##Active Learning Pipeline for Hybrid Models

---



##Notebook Setup and File Loading

In [1]:
import pickle
import numpy as np
import pandas as pd
import torch
import torch.nn as nn
from transformers import AutoTokenizer, AutoModel
from peft import PeftModel, LoraConfig, get_peft_model, TaskType
from scipy.stats import entropy
from tqdm.auto import tqdm
import os
from google.colab import drive

# Mount Google Drive to access your files
drive.mount('/content/drive')

Drive already mounted at /content/drive; to attempt to forcibly remount, call drive.mount("/content/drive", force_remount=True).


## 🏗️ Hybrid Model Architecture


This class defines the `HybridClassificationModel`. It's a multi-modal model that integrates three different types of features for classification: text, categorical data, and continuous data.


* **Text Branch**: Uses a DistilBERT model. LoRA (Low-Rank Adaptation) is applied to fine-tune it efficiently without modifying all the model parameters.

* **Categorical Branch**: Each categorical feature is passed through its own embedding layer. The embeddings are then concatenated and processed by a small feed-forward network.

* **Continuous Branch**: Continuous features are processed by a simple feed-forward network.

* **Classifier Head**: The outputs from all three branches are concatenated and fed into a final classifier to produce the prediction.

In [2]:
class HybridClassificationModel(nn.Module):
    def __init__(self, num_labels, categorical_feature_dim, continuous_feature_dim,
                 categorical_vocab_sizes=None, dropout_rate=0.1):
        super(HybridClassificationModel, self).__init__()

        # Text branch (DistilBERT with LoRA)
        self.distilbert = AutoModel.from_pretrained('distilbert-base-uncased')

        lora_config = LoraConfig(
            r=8,
            lora_alpha=16,
            target_modules=["q_lin", "k_lin", "v_lin"],
            lora_dropout=0.05,
            bias="none",
            task_type=TaskType.FEATURE_EXTRACTION
        )
        self.distilbert = get_peft_model(self.distilbert, lora_config)

        distilbert_hidden_size = self.distilbert.config.hidden_size

        # Dynamic categorical embeddings
        if categorical_vocab_sizes is None:
            categorical_vocab_sizes = [5, 7, 24, 10]
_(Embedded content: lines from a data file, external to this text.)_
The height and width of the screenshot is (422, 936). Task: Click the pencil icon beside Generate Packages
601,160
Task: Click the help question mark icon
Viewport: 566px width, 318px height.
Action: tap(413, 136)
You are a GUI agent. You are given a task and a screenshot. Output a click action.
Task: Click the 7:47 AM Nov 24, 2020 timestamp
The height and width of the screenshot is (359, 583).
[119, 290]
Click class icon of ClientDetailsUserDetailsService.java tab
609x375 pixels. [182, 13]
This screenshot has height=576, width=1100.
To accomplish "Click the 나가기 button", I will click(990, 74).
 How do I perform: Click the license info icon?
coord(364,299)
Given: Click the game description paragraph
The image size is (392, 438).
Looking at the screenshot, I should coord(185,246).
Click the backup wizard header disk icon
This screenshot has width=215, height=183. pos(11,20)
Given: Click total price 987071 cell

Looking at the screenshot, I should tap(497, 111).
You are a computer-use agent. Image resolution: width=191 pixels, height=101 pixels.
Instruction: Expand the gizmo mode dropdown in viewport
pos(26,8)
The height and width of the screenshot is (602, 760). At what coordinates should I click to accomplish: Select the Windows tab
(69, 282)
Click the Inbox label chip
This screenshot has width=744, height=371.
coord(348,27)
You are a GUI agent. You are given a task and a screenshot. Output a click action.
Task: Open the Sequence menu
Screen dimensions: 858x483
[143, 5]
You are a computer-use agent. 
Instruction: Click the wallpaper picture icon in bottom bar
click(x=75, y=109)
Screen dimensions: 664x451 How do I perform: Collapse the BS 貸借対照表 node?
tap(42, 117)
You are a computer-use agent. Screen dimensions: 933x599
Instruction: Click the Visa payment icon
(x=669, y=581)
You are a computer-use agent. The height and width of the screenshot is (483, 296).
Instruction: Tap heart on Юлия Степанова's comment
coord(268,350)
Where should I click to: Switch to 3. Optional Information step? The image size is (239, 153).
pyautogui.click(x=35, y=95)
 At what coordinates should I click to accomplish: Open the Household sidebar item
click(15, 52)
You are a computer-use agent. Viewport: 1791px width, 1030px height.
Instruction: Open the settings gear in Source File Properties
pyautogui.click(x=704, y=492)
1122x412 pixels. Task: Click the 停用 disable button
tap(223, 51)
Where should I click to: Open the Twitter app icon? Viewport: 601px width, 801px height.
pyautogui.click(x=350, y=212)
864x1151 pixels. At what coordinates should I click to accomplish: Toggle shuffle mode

        self.categorical_embeddings = nn.ModuleList([
            nn.Embedding(vocab_size, min(50, vocab_size // 2 + 10))
            for vocab_size in categorical_vocab_sizes
        ])

        total_cat_embed_dim = sum(emb.embedding_dim for emb in self.categorical_embeddings)

        self.categorical_ffn = nn.Sequential(
            nn.Linear(total_cat_embed_dim, distilbert_hidden_size),
            nn.BatchNorm1d(distilbert_hidden_size),
            nn.ReLU(),
            nn.Dropout(dropout_rate)
        )

        self.continuous_ffn = nn.Sequential(
            nn.Linear(continuous_feature_dim, distilbert_hidden_size // 2),
            nn.BatchNorm1d(distilbert_hidden_size // 2),
            nn.ReLU(),
            nn.Dropout(dropout_rate),
            nn.Linear(distilbert_hidden_size // 2, distilbert_hidden_size),
            nn.BatchNorm1d(distilbert_hidden_size),
            nn.ReLU(),
            nn.Dropout(dropout_rate)
        )

        combined_size = distilbert_hidden_size * 3
        self.classifier = nn.Sequential(
            nn.Linear(combined_size, distilbert_hidden_size),
            nn.BatchNorm1d(distilbert_hidden_size),
            nn.ReLU(),
            nn.Dropout(dropout_rate),
            nn.Linear(distilbert_hidden_size, distilbert_hidden_size // 2),
            nn.ReLU(),
            nn.Dropout(dropout_rate),
            nn.Linear(distilbert_hidden_size // 2, num_labels)
        )

        self._init_weights()

    def _init_weights(self):
        for module in self.modules():
            if isinstance(module, nn.Linear):
                nn.init.xavier_uniform_(module.weight)
                if module.bias is not None:
                    nn.init.zeros_(module.bias)
            elif isinstance(module, nn.Embedding):
                nn.init.xavier_uniform_(module.weight)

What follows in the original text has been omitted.